• Exercise brief: Without changing a single word, set down all of the records.

Extracted entries START

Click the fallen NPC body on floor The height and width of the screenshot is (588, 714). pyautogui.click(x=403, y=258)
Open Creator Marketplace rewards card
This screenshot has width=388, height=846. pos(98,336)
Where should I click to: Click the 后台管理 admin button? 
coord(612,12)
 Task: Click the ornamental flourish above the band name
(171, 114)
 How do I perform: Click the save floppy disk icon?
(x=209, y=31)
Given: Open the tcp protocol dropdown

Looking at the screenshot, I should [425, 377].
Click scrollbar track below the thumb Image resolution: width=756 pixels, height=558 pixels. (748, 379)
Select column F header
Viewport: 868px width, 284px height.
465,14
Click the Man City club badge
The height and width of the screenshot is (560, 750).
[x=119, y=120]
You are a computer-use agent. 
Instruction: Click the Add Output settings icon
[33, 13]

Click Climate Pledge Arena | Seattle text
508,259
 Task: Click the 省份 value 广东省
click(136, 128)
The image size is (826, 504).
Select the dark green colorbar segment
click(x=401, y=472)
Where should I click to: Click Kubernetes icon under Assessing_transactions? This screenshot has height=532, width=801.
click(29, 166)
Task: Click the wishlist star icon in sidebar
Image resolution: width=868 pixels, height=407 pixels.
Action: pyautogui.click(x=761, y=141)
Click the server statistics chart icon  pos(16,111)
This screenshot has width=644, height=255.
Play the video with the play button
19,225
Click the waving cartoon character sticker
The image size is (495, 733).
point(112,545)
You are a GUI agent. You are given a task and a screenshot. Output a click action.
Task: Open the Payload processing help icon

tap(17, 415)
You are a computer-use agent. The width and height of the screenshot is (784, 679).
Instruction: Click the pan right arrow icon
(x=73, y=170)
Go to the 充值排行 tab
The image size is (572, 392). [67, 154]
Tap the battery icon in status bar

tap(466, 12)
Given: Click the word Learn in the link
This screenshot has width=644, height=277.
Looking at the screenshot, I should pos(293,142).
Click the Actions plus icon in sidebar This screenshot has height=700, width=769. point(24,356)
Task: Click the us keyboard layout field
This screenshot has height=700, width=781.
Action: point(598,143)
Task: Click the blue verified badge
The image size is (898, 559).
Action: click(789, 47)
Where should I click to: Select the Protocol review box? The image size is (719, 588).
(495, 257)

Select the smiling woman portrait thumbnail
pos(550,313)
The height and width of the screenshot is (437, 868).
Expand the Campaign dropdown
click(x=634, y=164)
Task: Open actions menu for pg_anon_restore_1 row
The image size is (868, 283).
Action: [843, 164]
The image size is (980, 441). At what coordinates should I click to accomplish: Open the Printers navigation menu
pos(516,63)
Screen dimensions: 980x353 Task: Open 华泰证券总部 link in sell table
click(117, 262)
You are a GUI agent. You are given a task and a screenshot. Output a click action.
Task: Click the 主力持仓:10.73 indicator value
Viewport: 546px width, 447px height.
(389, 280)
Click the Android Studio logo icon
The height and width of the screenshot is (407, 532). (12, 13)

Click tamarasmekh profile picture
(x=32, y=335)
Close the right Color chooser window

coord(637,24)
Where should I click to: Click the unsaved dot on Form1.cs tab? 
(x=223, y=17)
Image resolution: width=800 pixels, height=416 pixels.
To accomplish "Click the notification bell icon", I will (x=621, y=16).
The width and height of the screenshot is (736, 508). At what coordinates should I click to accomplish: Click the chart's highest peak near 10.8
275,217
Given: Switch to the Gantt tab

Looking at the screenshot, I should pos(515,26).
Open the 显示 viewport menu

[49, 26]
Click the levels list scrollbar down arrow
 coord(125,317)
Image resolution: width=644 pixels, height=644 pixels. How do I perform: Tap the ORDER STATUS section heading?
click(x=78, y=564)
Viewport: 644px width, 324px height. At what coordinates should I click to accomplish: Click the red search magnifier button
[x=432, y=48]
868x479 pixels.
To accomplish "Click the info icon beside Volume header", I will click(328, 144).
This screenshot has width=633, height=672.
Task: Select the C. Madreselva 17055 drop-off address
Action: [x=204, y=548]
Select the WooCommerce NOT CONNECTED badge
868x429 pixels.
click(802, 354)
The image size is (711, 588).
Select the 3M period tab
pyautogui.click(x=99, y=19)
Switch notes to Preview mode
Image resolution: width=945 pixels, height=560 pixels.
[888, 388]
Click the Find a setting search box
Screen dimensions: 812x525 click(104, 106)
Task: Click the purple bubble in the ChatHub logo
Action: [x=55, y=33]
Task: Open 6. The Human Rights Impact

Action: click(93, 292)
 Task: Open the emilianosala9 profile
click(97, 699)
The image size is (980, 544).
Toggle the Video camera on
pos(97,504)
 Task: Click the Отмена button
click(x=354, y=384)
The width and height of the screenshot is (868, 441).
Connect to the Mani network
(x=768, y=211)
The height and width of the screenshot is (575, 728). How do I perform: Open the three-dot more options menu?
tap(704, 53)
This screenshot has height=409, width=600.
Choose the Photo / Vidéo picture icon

Extracted entries END

• Response:
Click the fallen NPC body on floor The height and width of the screenshot is (588, 714). pyautogui.click(x=403, y=258)
Open Creator Marketplace rewards card
This screenshot has width=388, height=846. pos(98,336)
Where should I click to: Click the 后台管理 admin button? 
coord(612,12)
 Task: Click the ornamental flourish above the band name
(171, 114)
 How do I perform: Click the save floppy disk icon?
(x=209, y=31)
Given: Open the tcp protocol dropdown

Looking at the screenshot, I should [425, 377].
Click scrollbar track below the thumb Image resolution: width=756 pixels, height=558 pixels. (748, 379)
Select column F header
Viewport: 868px width, 284px height.
465,14
Click the Man City club badge
The height and width of the screenshot is (560, 750).
[x=119, y=120]
You are a computer-use agent. 
Instruction: Click the Add Output settings icon
[33, 13]

Click Climate Pledge Arena | Seattle text
508,259
 Task: Click the 省份 value 广东省
click(136, 128)
The image size is (826, 504).
Select the dark green colorbar segment
click(x=401, y=472)
Where should I click to: Click Kubernetes icon under Assessing_transactions? This screenshot has height=532, width=801.
click(29, 166)
Task: Click the wishlist star icon in sidebar
Image resolution: width=868 pixels, height=407 pixels.
Action: pyautogui.click(x=761, y=141)
Click the server statistics chart icon  pos(16,111)
This screenshot has width=644, height=255.
Play the video with the play button
19,225
Click the waving cartoon character sticker
The image size is (495, 733).
point(112,545)
You are a GUI agent. You are given a task and a screenshot. Output a click action.
Task: Open the Payload processing help icon

tap(17, 415)
You are a computer-use agent. The width and height of the screenshot is (784, 679).
Instruction: Click the pan right arrow icon
(x=73, y=170)
Go to the 充值排行 tab
The image size is (572, 392). [67, 154]
Tap the battery icon in status bar

tap(466, 12)
Given: Click the word Learn in the link
This screenshot has width=644, height=277.
Looking at the screenshot, I should pos(293,142).
Click the Actions plus icon in sidebar This screenshot has height=700, width=769. point(24,356)
Task: Click the us keyboard layout field
This screenshot has height=700, width=781.
Action: point(598,143)
Task: Click the blue verified badge
The image size is (898, 559).
Action: click(789, 47)
Where should I click to: Select the Protocol review box? The image size is (719, 588).
(495, 257)

Select the smiling woman portrait thumbnail
pos(550,313)
The height and width of the screenshot is (437, 868).
Expand the Campaign dropdown
click(x=634, y=164)
Task: Open actions menu for pg_anon_restore_1 row
The image size is (868, 283).
Action: [843, 164]
The image size is (980, 441). At what coordinates should I click to accomplish: Open the Printers navigation menu
pos(516,63)
Screen dimensions: 980x353 Task: Open 华泰证券总部 link in sell table
click(117, 262)
You are a GUI agent. You are given a task and a screenshot. Output a click action.
Task: Click the 主力持仓:10.73 indicator value
Viewport: 546px width, 447px height.
(389, 280)
Click the Android Studio logo icon
The height and width of the screenshot is (407, 532). (12, 13)

Click tamarasmekh profile picture
(x=32, y=335)
Close the right Color chooser window

coord(637,24)
Where should I click to: Click the unsaved dot on Form1.cs tab? 
(x=223, y=17)
Image resolution: width=800 pixels, height=416 pixels.
To accomplish "Click the notification bell icon", I will (x=621, y=16).
The width and height of the screenshot is (736, 508). At what coordinates should I click to accomplish: Click the chart's highest peak near 10.8
275,217
Given: Switch to the Gantt tab

Looking at the screenshot, I should pos(515,26).
Open the 显示 viewport menu

[49, 26]
Click the levels list scrollbar down arrow
 coord(125,317)
Image resolution: width=644 pixels, height=644 pixels. How do I perform: Tap the ORDER STATUS section heading?
click(x=78, y=564)
Viewport: 644px width, 324px height. At what coordinates should I click to accomplish: Click the red search magnifier button
[x=432, y=48]
868x479 pixels.
To accomplish "Click the info icon beside Volume header", I will click(328, 144).
This screenshot has width=633, height=672.
Task: Select the C. Madreselva 17055 drop-off address
Action: [x=204, y=548]
Select the WooCommerce NOT CONNECTED badge
868x429 pixels.
click(802, 354)
The image size is (711, 588).
Select the 3M period tab
pyautogui.click(x=99, y=19)
Switch notes to Preview mode
Image resolution: width=945 pixels, height=560 pixels.
[888, 388]
Click the Find a setting search box
Screen dimensions: 812x525 click(104, 106)
Task: Click the purple bubble in the ChatHub logo
Action: [x=55, y=33]
Task: Open 6. The Human Rights Impact

Action: click(93, 292)
 Task: Open the emilianosala9 profile
click(97, 699)
The image size is (980, 544).
Toggle the Video camera on
pos(97,504)
 Task: Click the Отмена button
click(x=354, y=384)
The width and height of the screenshot is (868, 441).
Connect to the Mani network
(x=768, y=211)
The height and width of the screenshot is (575, 728). How do I perform: Open the three-dot more options menu?
tap(704, 53)
This screenshot has height=409, width=600.
Choose the Photo / Vidéo picture icon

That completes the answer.